=== Assignment 1 ===
In the essay on Filipino identity, rewrite the part that opens with the words "I would call" and closes with "more at home.", changing "summer" to "winter".
=== Assignment 2 ===
Name every language that the essay on Filipino identity mentions.

=== Document passage ===

----------------------------------------

Disclaimer: All religion and prayer talked about in the following piece is in reference to the writer's Christian upbringing.


Even though I lived most of my life in the Philippines, I believe myself to be truly westernized. I consumed all forms of western media, from the books I read, to the movies and shows I watched, to the songs I listened to. I viewed Filipino media as less sophisticated, Filipino culture to be inferior. I took it for granted, perhaps because this is what people around me liked, and when you're an impressionable tween just discovering Tumblr and its penchant for being different at all costs, it fosters a feeling of resistance. I think this resistance is true of a lot of people my age. I certainly had a decent number of friends who thought the same way I did. We were enthralled by American and British nerd culture, western contemporary poetry, classic American rock and pop punk.


One night, walking home from a class that was too long and too late in the day, I was talking with a friend. She told me about attending a (what I think was a Catholic) religious club meeting where they were praying in English, as this is indeed an American university. She talked about her unfamiliarity with the way things were done. They prayed for her in English. But when she said, "It was weird, because I usually pray in Spanish," I stopped walking. I didn't realize people prayed in their native languages. I mean logically, it made sense, of course it did. But in the Philippines, I went to church every Sunday with my biological father, where we prayed in English. I've moved around to three different churches in that country, all of which I attended for several years, where they all prayed in English. Although my beliefs are different from my upbringing, I see prayer as truly intimate. I think that to converse with God, one must use the language closest to their soul. I've never been a big prayer, but I sure knew people who were, and their language of choice was English.


I would call myself only surface level fluent in Tagalog. I can read and write colloquially well enough, but sitting down and reading a Filipino book proves to take just a little bit longer than when I read in English. Not an amount of time most would consider significant, but long enough that the difference matters. I've written in bits and pieces my whole life, but never in what was supposed to be my "native tongue". I've only recently started listening to Filipino music again. Over the summer, I binged Netflix's surprisingly extensive selection of Filipino movies. I speak it more at home.


Thursday's club meeting showed me I've been missing out. Hollywood and the American pop culture I loved so much were in fact, steeped in unrecognized Filipino tradition I've never given myself the opportunity to be proud of. Moving to New York City, faced with populations that live according to the culture and norms of elsewhere, forced me to reevaluate. They are proud.


I've always subscribed to the thought that it isn't my responsibility to learn where I came from or the things that were supposed to be mine. That I am the product of what I choose and not of where I happened to be born or who happened to be my family, that I had more agency in how I evolved. I don't know if it's laziness or an epiphany, or perhaps both. But I've stopped fighting to distance myself from what I am, because the responsibility isn't to others, it's to ourselves.

----------------------------------------

=== Records provided ===
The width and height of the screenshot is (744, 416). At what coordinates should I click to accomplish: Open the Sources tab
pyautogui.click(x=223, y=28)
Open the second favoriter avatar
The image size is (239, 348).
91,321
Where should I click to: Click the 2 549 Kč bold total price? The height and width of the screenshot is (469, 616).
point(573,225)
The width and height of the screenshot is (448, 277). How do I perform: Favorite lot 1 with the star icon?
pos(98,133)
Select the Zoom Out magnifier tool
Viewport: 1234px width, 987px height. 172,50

----------------------------------------

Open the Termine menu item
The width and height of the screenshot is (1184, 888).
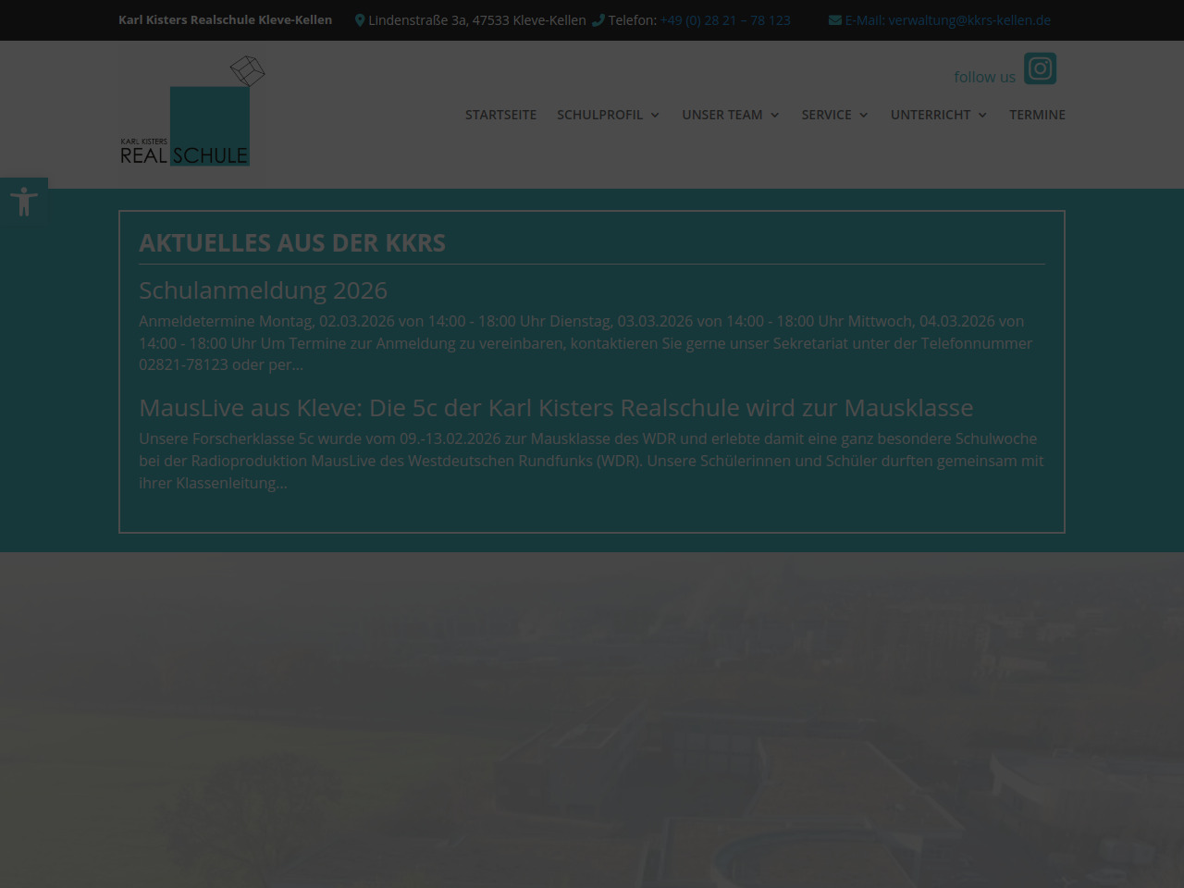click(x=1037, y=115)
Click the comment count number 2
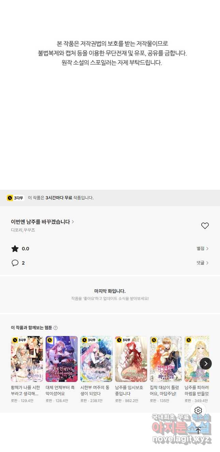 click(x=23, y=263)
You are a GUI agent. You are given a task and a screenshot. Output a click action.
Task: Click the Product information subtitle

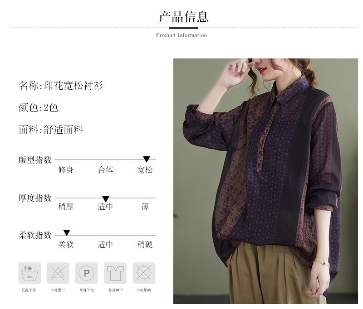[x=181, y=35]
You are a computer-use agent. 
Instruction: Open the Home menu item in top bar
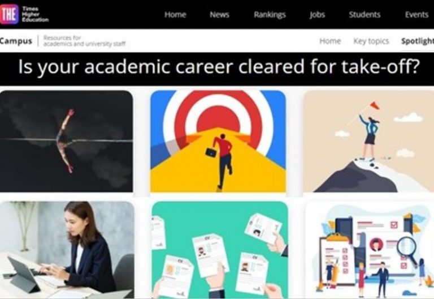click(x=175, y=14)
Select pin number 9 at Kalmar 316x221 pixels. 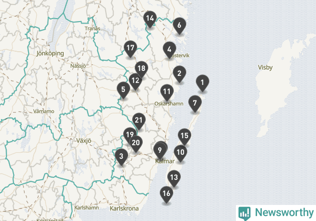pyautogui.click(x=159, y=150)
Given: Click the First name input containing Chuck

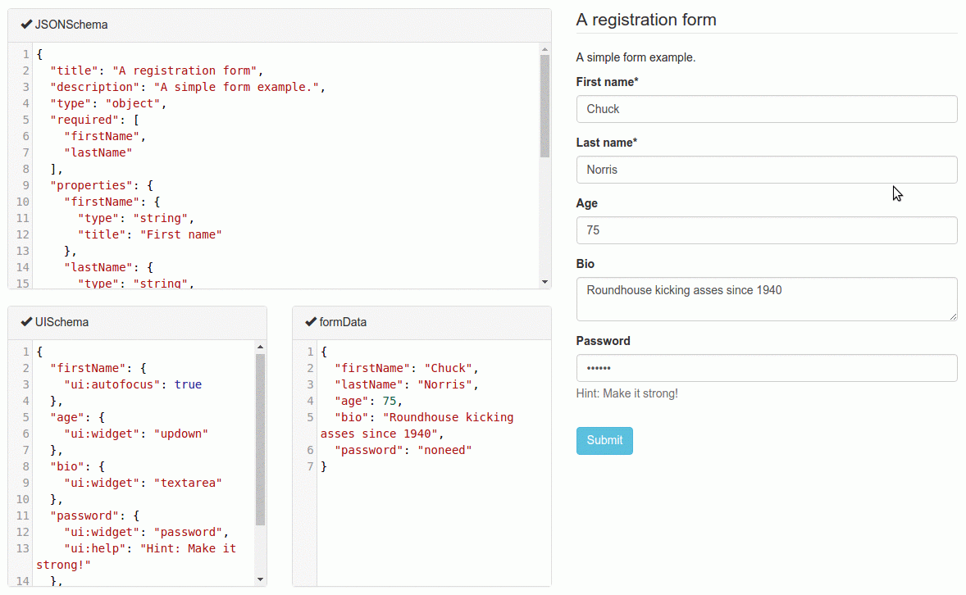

----------------------------------------

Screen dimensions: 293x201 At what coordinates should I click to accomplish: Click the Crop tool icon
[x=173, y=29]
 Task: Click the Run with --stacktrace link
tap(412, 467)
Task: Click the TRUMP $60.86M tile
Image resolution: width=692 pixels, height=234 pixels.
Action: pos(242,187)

----------------------------------------

=== Problem solution 1 ===
I would call myself only surface level fluent in Tagalog. I can read and write colloquially well enough, but sitting down and reading a Filipino book proves to take just a little bit longer than when I read in English. Not an amount of time most would consider significant, but long enough that the difference matters. I've written in bits and pieces my whole life, but never in what was supposed to be my "native tongue". I've only recently started listening to Filipino music again. Over the winter, I binged Netflix's surprisingly extensive selection of Filipino movies. I speak it more at home.

=== Problem solution 2 ===
English, Spanish, Tagalog